Former state Del. Michael Sprague is being remembered by friends and colleagues as a conscientious lawmaker and supreme amateur athlete.
Sprague died of lymphoma Sept. 29 at a a hospital in the District. He was 71.
The Port Tobacco resident began his political career with a successful run for Charles County commissioner in 1970, and four years later moved on to the Maryland House of Delegates, where he served until 1994.
Sprague, who was born in Indian Head, was a star athlete at Lackey High School, where he won a state championship as a senior guard on the 1958 boys basketball team.
After graduation, Sprague served in the U.S. Army from 1959 to 1961.
He attended Charles County Community College, now the College of Southern Maryland, and in 1965 received a degree from Appalachian State Teachers College, now Appalachian State University.
Sprague went to work as an insurance agent for State Farm in Bryans Road, a job he has for 40 years before his retirement in 2006.
In his spare time, Sprague enjoyed golf.
Reelected to the State House five times, he spent all but his last year in Annapolis as a member of the House Ways and Means Committee. He joined the House Economic Matters Committee for one year in 1994.
Former state senator James C. Simpson, whose time in public office mirrored Sprague’s, described his former colleague as “a great legislator.”
“When he got really interested in a piece of legislation, he would do great research on it, and that was the side most people never saw of Mike,” Simpson said. “He probably represented Southern Maryland as well as anybody ever did. But he was just a fun-loving guy. You had to have fun when you were around him. We had a lot of great times, needless to say, over those years.”

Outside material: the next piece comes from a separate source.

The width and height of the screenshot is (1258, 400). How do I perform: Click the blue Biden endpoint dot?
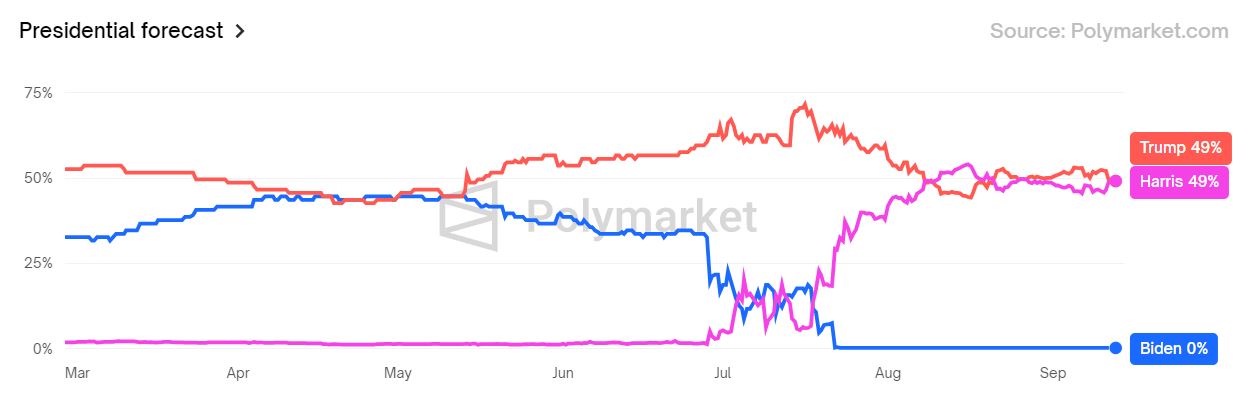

Months after he was appointed to fill a vacancy on the Charles Board of Commissioners, Simpson ran on the same ticket with Sprague in 1970.
Simpson insists that it was merely coincidence when, four years later, both men, frustrated over how expensive the state made it for local governments to function, decided to run for the State House — and again in 1994, when both retired from public office.
“None of it was really scripted. It just kind of happened,” Simpson said. “Needless to say, I’m certainly going to miss him. I’ve lost a very close friend that I have very fond memories of. He was just a wonderful guy.”
Former delegate J. Ernest Bell II, who represented St. Mary’s County from 1983 to 1994, said he last saw Sprague while playing in a softball game last year — a fitting encounter, given that the two met on a baseball diamond more than half a century earlier, when Bell was an outfielder for Ryken High School and Sprague a second baseman for Lackey High.
“He was a much better athlete than me,” Bell said. “We cemented our friendship in athletic endeavors, most of which, I have to admit, his teams won.”
Bell said he and Sprague shared an office at the State House and spent a lot of time together on the House floor, where Sprague’s wit served him well.
“In my years in the House of Delegates, he was unequaled in his ability to defuse a volatile situation with a sense of humor, so much so that when Mike took the floor on an issue he felt strongly about, it was not only enlightening, it was entertaining,” Bell said. “He could ease an uneasy situation with his sense of humor, and he was able to use his humor to put a person in his place.”
Former Charles County commissioner and former state delegate William Daniel Mayer said he and Sprague knew each other as teens and attended community college together.
“I think Mike’s biggest quality was he could get along with everyone in politics. He was a consensus builder, and he did a lot of good for Charles County, a whole lot more than I thought he ever got credit for,” Mayer said. “Later in life, he was just enjoying life, and it’s a shame that, at such an age, he’s gone. We’re going to miss him.”
A Republican, Mayer said Sprague was one of the first Democrats to support his first run for county commissioner in 1994.
“With Mike, it didn’t matter what label you had. He cared about who was best for the county,” Mayer said. “It’s too bad we don’t have more of that today.”
John Hanson Briscoe, who served in the House from 1962 to 1979 and led the chamber as speaker during Sprague’s first term as a delegate, remembers first meeting then-commissioner at a forum in La Plata.
He recalled fondly Sprague’s answer to one constituent who asked the commissioner why he was running for the legislature.
“He said, ‘I really don’t like this job much,’ ” Briscoe said, adding that Sprague promised to “spend their money like I spend mine” if he was elected to Annapolis.
“If you know Mike Sprague, he was very frugal,” Briscoe said. “He was a tightwad and a fiscal conservative.
“He was a good legislator, great sense of humor, great kidder. He loved to kid and joke. He was very conscientious, and he really made sure that what he did was for the betterment of Southern Maryland. He was a real Southern Maryland boy. That came first. He never looked at greater statewide ambitions.”